### EXERCISE GOAL
Reproduce every one of the following items verbatim, line for line and in the same order.

### RECORDED INFORMATION
◇ ◇ ◇ ◇ ◇
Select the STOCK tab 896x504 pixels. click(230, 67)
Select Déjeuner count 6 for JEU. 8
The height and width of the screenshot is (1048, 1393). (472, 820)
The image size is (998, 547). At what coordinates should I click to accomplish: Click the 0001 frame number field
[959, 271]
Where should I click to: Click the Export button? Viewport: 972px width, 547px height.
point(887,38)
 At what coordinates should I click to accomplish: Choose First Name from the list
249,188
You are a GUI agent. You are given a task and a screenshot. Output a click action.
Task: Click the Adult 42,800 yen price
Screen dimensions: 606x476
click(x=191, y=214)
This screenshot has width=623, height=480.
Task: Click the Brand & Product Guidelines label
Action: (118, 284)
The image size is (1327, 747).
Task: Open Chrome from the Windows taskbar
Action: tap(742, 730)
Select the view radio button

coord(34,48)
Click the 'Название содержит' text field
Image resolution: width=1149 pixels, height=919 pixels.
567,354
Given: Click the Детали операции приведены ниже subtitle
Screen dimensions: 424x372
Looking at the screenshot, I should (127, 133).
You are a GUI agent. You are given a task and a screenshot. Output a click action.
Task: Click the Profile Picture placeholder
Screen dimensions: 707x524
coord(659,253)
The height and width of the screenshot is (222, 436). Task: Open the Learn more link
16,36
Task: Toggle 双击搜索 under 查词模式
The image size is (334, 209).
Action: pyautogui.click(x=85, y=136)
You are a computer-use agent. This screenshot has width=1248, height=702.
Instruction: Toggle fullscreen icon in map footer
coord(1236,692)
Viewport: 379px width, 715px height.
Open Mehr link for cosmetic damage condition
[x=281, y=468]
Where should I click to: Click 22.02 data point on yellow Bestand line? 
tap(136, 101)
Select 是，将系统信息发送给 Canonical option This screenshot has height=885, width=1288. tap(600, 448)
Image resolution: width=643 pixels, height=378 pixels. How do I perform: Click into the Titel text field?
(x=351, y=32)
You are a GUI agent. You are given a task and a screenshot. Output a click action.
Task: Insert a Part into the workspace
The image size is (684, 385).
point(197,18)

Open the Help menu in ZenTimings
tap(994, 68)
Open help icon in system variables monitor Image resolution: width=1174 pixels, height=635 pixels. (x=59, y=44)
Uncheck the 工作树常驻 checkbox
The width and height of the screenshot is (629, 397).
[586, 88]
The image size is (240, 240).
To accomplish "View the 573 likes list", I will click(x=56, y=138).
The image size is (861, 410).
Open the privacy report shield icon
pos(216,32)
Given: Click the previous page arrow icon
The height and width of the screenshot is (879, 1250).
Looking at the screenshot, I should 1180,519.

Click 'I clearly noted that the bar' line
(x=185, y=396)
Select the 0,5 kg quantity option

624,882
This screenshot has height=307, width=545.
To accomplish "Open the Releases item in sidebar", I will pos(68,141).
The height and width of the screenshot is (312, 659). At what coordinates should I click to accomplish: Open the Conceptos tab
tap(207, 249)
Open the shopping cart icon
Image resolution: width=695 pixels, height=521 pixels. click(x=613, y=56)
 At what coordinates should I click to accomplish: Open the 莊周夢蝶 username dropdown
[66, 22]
◇ ◇ ◇ ◇ ◇
### WORKED SOLUTION
Select the STOCK tab 896x504 pixels. click(230, 67)
Select Déjeuner count 6 for JEU. 8
The height and width of the screenshot is (1048, 1393). (472, 820)
The image size is (998, 547). At what coordinates should I click to accomplish: Click the 0001 frame number field
[959, 271]
Where should I click to: Click the Export button? Viewport: 972px width, 547px height.
point(887,38)
 At what coordinates should I click to accomplish: Choose First Name from the list
249,188
You are a GUI agent. You are given a task and a screenshot. Output a click action.
Task: Click the Adult 42,800 yen price
Screen dimensions: 606x476
click(x=191, y=214)
This screenshot has width=623, height=480.
Task: Click the Brand & Product Guidelines label
Action: (118, 284)
The image size is (1327, 747).
Task: Open Chrome from the Windows taskbar
Action: tap(742, 730)
Select the view radio button

coord(34,48)
Click the 'Название содержит' text field
Image resolution: width=1149 pixels, height=919 pixels.
567,354
Given: Click the Детали операции приведены ниже subtitle
Screen dimensions: 424x372
Looking at the screenshot, I should (127, 133).
You are a GUI agent. You are given a task and a screenshot. Output a click action.
Task: Click the Profile Picture placeholder
Screen dimensions: 707x524
coord(659,253)
The height and width of the screenshot is (222, 436). Task: Open the Learn more link
16,36
Task: Toggle 双击搜索 under 查词模式
The image size is (334, 209).
Action: pyautogui.click(x=85, y=136)
You are a computer-use agent. This screenshot has width=1248, height=702.
Instruction: Toggle fullscreen icon in map footer
coord(1236,692)
Viewport: 379px width, 715px height.
Open Mehr link for cosmetic damage condition
[x=281, y=468]
Where should I click to: Click 22.02 data point on yellow Bestand line? 
tap(136, 101)
Select 是，将系统信息发送给 Canonical option This screenshot has height=885, width=1288. tap(600, 448)
Image resolution: width=643 pixels, height=378 pixels. How do I perform: Click into the Titel text field?
(x=351, y=32)
You are a GUI agent. You are given a task and a screenshot. Output a click action.
Task: Insert a Part into the workspace
The image size is (684, 385).
point(197,18)

Open the Help menu in ZenTimings
tap(994, 68)
Open help icon in system variables monitor Image resolution: width=1174 pixels, height=635 pixels. (x=59, y=44)
Uncheck the 工作树常驻 checkbox
The width and height of the screenshot is (629, 397).
[586, 88]
The image size is (240, 240).
To accomplish "View the 573 likes list", I will click(x=56, y=138).
The image size is (861, 410).
Open the privacy report shield icon
pos(216,32)
Given: Click the previous page arrow icon
The height and width of the screenshot is (879, 1250).
Looking at the screenshot, I should 1180,519.

Click 'I clearly noted that the bar' line
(x=185, y=396)
Select the 0,5 kg quantity option

624,882
This screenshot has height=307, width=545.
To accomplish "Open the Releases item in sidebar", I will pos(68,141).
The height and width of the screenshot is (312, 659). At what coordinates should I click to accomplish: Open the Conceptos tab
tap(207, 249)
Open the shopping cart icon
Image resolution: width=695 pixels, height=521 pixels. click(x=613, y=56)
 At what coordinates should I click to accomplish: Open the 莊周夢蝶 username dropdown
[66, 22]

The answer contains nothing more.